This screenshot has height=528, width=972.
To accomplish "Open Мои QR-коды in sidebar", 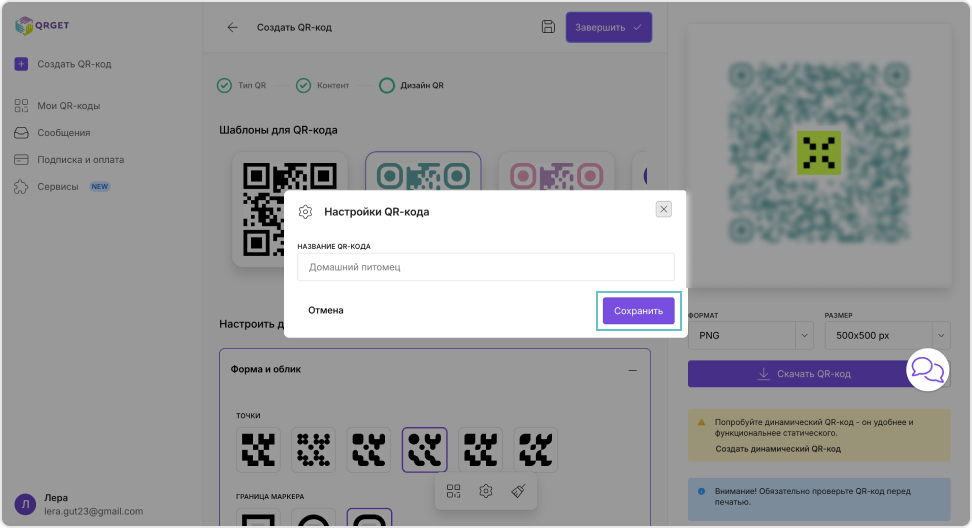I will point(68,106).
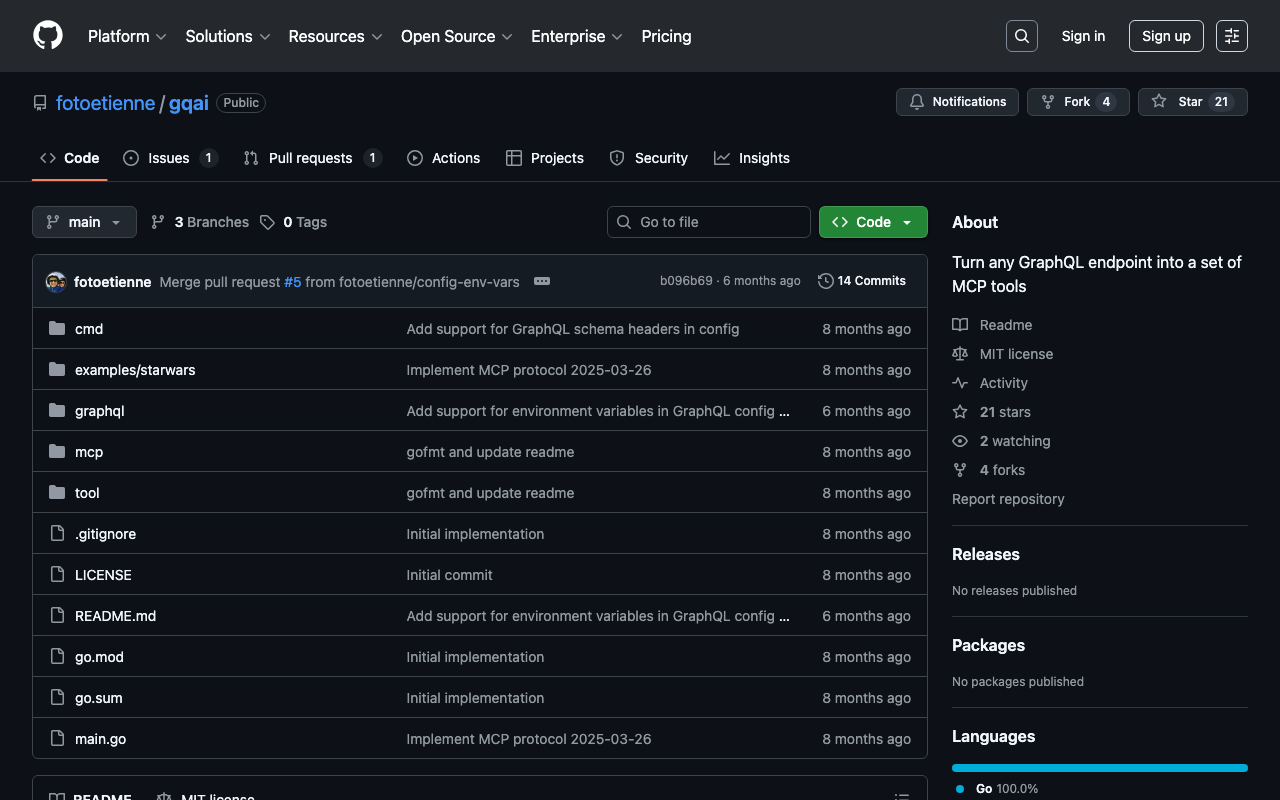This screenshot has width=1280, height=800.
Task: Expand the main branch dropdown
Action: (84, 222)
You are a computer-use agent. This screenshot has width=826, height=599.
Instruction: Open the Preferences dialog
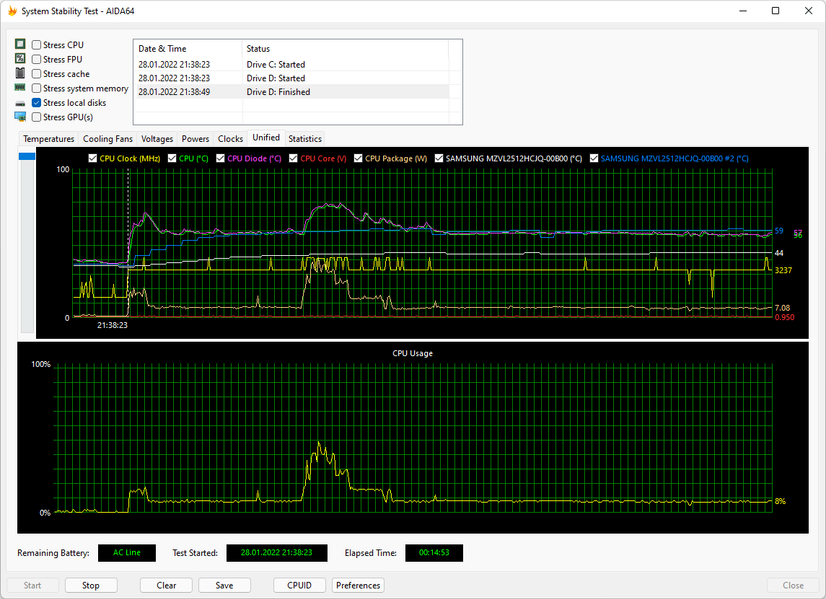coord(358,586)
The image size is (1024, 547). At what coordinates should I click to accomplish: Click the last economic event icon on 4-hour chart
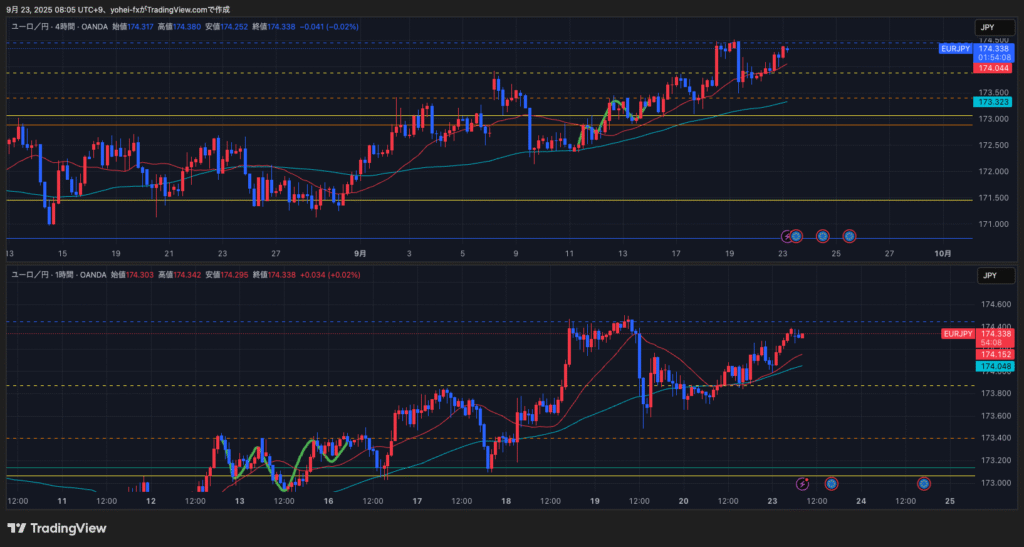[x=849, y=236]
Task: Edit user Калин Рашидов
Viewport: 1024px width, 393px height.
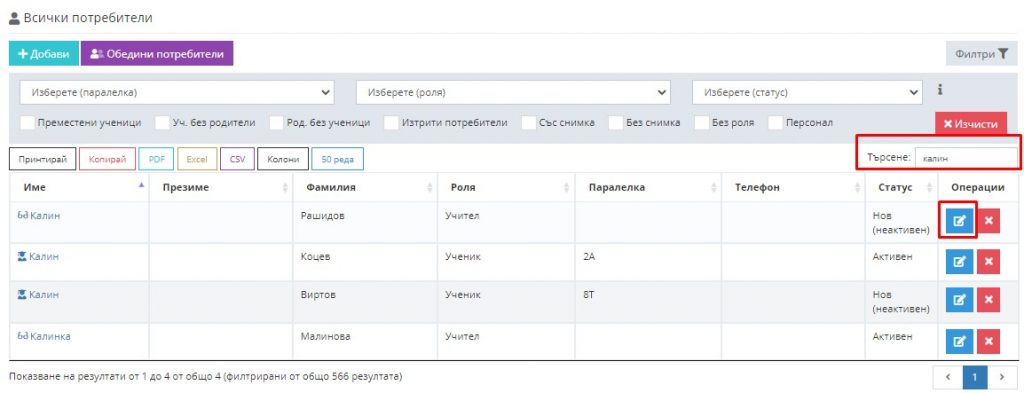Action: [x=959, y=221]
...
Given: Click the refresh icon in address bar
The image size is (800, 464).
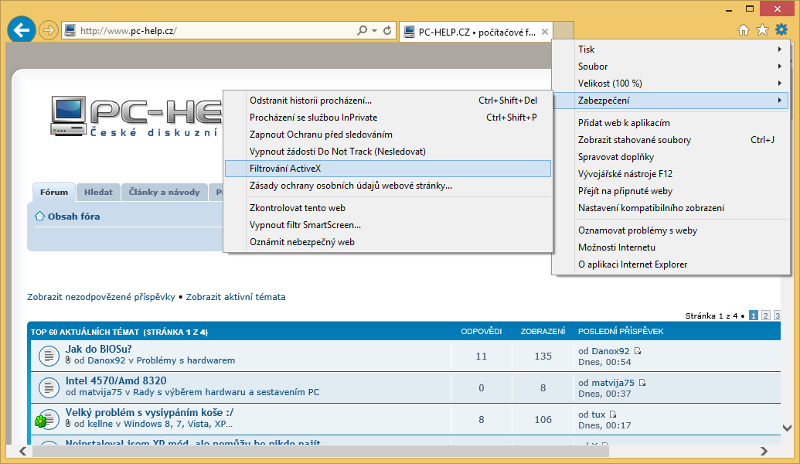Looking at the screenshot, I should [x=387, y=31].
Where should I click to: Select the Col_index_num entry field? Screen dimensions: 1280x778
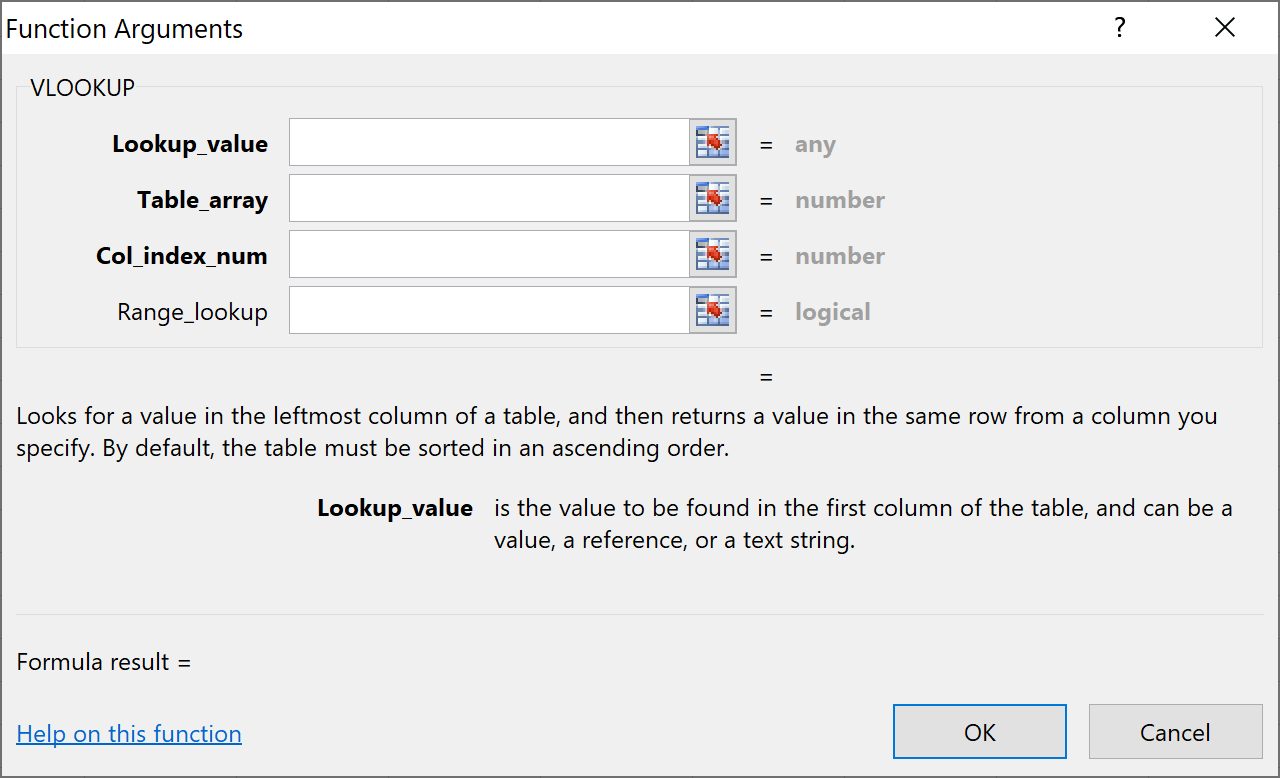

- **Task objective**:
Return the stretch of data that begins with the line showing "You are a computer-use" and goes on through the line showing "Task: Edit user Калин Рашидов", exactly, with pictures removed.

- **Response to this task**:
You are a computer-use agent. This screenshot has width=826, height=599.
Instruction: Open the Preferences dialog
coord(358,586)
The image size is (1024, 547). At what coordinates should I click to accomplish: Click the last economic event icon on 4-hour chart
[x=849, y=236]
Task: Edit user Калин Рашидов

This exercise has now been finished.